Though the Brigham and Women's Hospital group "can turn things around in a clinically-actionable time," she explained, the center does not run a huge diagnostic reference lab, so there are no plans to scale up the test significantly in the near future.
Morton's team has been profiling balanced chromosome rearrangements in individuals with clinical phenotypes related to developmental conditions for around a decade and a half, since securing a grant for the "Developmental Genome Anatomy Project" (DGAP), which kicked off in 2001 — an effort to use balanced chromosome rearrangements as "signposts" for genes that are disrupted or disregulated in a given condition.
Starting with fluorescence in situ (FISH) hybridization mapping and Sanger sequencing, the researchers transitioned to sequencing-based approaches such as mate-pair or "jumping library" sequencing. They have since used the approach to assess rearrangements in a variety of disorders, including autism spectrum disorder cases, in prenatal samples, individuals with congenital abnormalities, and infertility cases.
Over at the Mayo Clinic, Vasmatzis noted that similar experimental and sequencing protocols are being used in the research and clinical setting.
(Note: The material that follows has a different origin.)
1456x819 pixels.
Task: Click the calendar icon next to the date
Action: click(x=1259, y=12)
Where the real changes were needed en route to a clinical mate-pair test was on the analytic side, he explained.
"The real value is actually in the algorithms, the analytical part, that makes the mate-pair output very clean so we could get to the point where it could become a clinical test," Vasmatzis said, noting that the Mayo team's analytical pipeline is "push button," automated, and includes filters to pick up authentic rearrangements while masking out false positives.
Vasmatzis and his colleagues validated the test extensively with mate-pair sequencing data from hundreds of clinically characterized samples to take it into the clinical lab.
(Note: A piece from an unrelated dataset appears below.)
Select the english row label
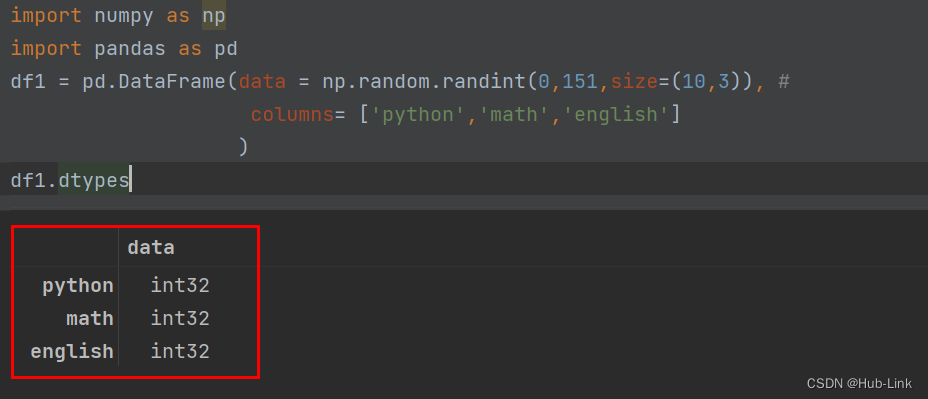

At the moment, the sequencing pipeline of the mate-pair sequencing test is tailored to Illumina instruments, though the general approach could likely be adapted to other sequencing platforms if needed.
"It would need to be re-worked by someone because other sequencing technologies have different specifications, so we would need to adapt these specifications to our analytics," Vasmatzis said, noting that the masks and filters in place to dial down false positives would need to be tailored to fit the instrument at hand.
The Mayo Clinic lab is working to obtain a CPT code for its clinical mate-pair sequencing breakpoint test so it can be reimbursed by payers. The center has also applied for regulatory approval of the test in New York state.
"Excitement from our cytogenetics community about this test is very high," Vasmatzis added. "They think that at times where they could not see anything in the genomes … this technology allows them to see [previously missed rearrangements]."
Morton noted that sequencing-based approaches are beginning to displace FISH- and array-based methods for some cytogenetic tests to find balanced rearrangements that might be missed or take more experimental effort to detect with these approaches, though "changing the landscape of this discipline is not something you can do overnight."
By learning more about the breakpoints of balanced rearrangements, and scrutinizing them with targeted methods such as PCR to get a clearer picture of the genes and nucleotides affected, Morton argued, some individuals may receive better care or more appropriate placement in clinical trials down the road, while their families could get new opportunities to tap into support groups for families with children affected by similar genetic anomalies.
"If there were some gene that might lead to a medical therapy, then you need to know what that is," she said.
"It can be emotionally difficult for families to go on a medical journey and never really arrive at an explanation," Nicole Lynn Hoppman, a molecular cytogeneticist from the Mayo Clinic who specializes in congenital conditions, said in a statement. "This test offers earlier answers for young patients with neurological or developmental delays who have been part of a diagnostic odyssey."